> [WORK TO COMPLETE]: Write the records out once more, exactly as they are given.

+++

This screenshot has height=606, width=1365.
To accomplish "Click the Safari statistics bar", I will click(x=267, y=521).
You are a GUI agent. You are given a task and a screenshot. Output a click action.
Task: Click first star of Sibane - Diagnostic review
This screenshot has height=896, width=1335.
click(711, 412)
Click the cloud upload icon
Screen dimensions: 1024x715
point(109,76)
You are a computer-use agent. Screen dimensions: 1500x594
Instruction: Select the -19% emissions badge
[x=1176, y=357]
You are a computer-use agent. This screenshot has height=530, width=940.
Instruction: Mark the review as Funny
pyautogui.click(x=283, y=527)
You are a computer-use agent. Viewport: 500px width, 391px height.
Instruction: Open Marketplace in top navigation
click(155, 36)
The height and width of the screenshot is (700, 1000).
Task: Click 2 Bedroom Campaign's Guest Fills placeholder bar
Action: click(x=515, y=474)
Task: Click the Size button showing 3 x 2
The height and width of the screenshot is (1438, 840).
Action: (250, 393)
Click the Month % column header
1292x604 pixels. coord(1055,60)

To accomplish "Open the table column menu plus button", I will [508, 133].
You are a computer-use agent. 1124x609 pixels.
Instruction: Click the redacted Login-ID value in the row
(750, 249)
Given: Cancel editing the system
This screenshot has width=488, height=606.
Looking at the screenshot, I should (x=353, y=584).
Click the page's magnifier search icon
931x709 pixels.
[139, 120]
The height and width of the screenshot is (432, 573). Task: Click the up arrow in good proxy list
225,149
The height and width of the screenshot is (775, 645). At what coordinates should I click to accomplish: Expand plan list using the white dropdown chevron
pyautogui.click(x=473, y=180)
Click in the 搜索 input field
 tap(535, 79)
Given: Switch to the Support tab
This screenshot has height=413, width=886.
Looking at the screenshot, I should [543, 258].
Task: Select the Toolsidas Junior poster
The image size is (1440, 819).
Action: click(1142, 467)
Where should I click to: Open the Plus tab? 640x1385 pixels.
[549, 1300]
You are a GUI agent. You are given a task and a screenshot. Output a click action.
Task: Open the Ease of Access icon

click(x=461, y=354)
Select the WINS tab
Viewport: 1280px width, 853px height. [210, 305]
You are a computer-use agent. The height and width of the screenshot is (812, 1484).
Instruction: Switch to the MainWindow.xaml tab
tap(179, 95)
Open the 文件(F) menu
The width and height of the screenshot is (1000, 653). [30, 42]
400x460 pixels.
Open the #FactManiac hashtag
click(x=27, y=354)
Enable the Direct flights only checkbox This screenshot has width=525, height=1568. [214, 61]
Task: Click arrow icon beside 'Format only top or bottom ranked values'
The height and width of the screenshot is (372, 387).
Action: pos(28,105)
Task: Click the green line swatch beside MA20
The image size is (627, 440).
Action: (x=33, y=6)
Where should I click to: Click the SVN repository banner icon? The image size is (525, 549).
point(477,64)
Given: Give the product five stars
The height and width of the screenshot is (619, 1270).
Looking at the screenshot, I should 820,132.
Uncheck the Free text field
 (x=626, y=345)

+++

> [COMPLETED EXERCISE]:
This screenshot has height=606, width=1365.
To accomplish "Click the Safari statistics bar", I will click(x=267, y=521).
You are a GUI agent. You are given a task and a screenshot. Output a click action.
Task: Click first star of Sibane - Diagnostic review
This screenshot has height=896, width=1335.
click(711, 412)
Click the cloud upload icon
Screen dimensions: 1024x715
point(109,76)
You are a computer-use agent. Screen dimensions: 1500x594
Instruction: Select the -19% emissions badge
[x=1176, y=357]
You are a computer-use agent. This screenshot has height=530, width=940.
Instruction: Mark the review as Funny
pyautogui.click(x=283, y=527)
You are a computer-use agent. Viewport: 500px width, 391px height.
Instruction: Open Marketplace in top navigation
click(155, 36)
The height and width of the screenshot is (700, 1000).
Task: Click 2 Bedroom Campaign's Guest Fills placeholder bar
Action: click(x=515, y=474)
Task: Click the Size button showing 3 x 2
The height and width of the screenshot is (1438, 840).
Action: (250, 393)
Click the Month % column header
1292x604 pixels. coord(1055,60)

To accomplish "Open the table column menu plus button", I will [508, 133].
You are a computer-use agent. 1124x609 pixels.
Instruction: Click the redacted Login-ID value in the row
(750, 249)
Given: Cancel editing the system
This screenshot has width=488, height=606.
Looking at the screenshot, I should (x=353, y=584).
Click the page's magnifier search icon
931x709 pixels.
[139, 120]
The height and width of the screenshot is (432, 573). Task: Click the up arrow in good proxy list
225,149
The height and width of the screenshot is (775, 645). At what coordinates should I click to accomplish: Expand plan list using the white dropdown chevron
pyautogui.click(x=473, y=180)
Click in the 搜索 input field
 tap(535, 79)
Given: Switch to the Support tab
This screenshot has height=413, width=886.
Looking at the screenshot, I should [543, 258].
Task: Select the Toolsidas Junior poster
The image size is (1440, 819).
Action: click(1142, 467)
Where should I click to: Open the Plus tab? 640x1385 pixels.
[549, 1300]
You are a GUI agent. You are given a task and a screenshot. Output a click action.
Task: Open the Ease of Access icon

click(x=461, y=354)
Select the WINS tab
Viewport: 1280px width, 853px height. [210, 305]
You are a computer-use agent. The height and width of the screenshot is (812, 1484).
Instruction: Switch to the MainWindow.xaml tab
tap(179, 95)
Open the 文件(F) menu
The width and height of the screenshot is (1000, 653). [30, 42]
400x460 pixels.
Open the #FactManiac hashtag
click(x=27, y=354)
Enable the Direct flights only checkbox This screenshot has width=525, height=1568. [214, 61]
Task: Click arrow icon beside 'Format only top or bottom ranked values'
The height and width of the screenshot is (372, 387).
Action: pos(28,105)
Task: Click the green line swatch beside MA20
The image size is (627, 440).
Action: (x=33, y=6)
Where should I click to: Click the SVN repository banner icon? The image size is (525, 549).
point(477,64)
Given: Give the product five stars
The height and width of the screenshot is (619, 1270).
Looking at the screenshot, I should 820,132.
Uncheck the Free text field
 (x=626, y=345)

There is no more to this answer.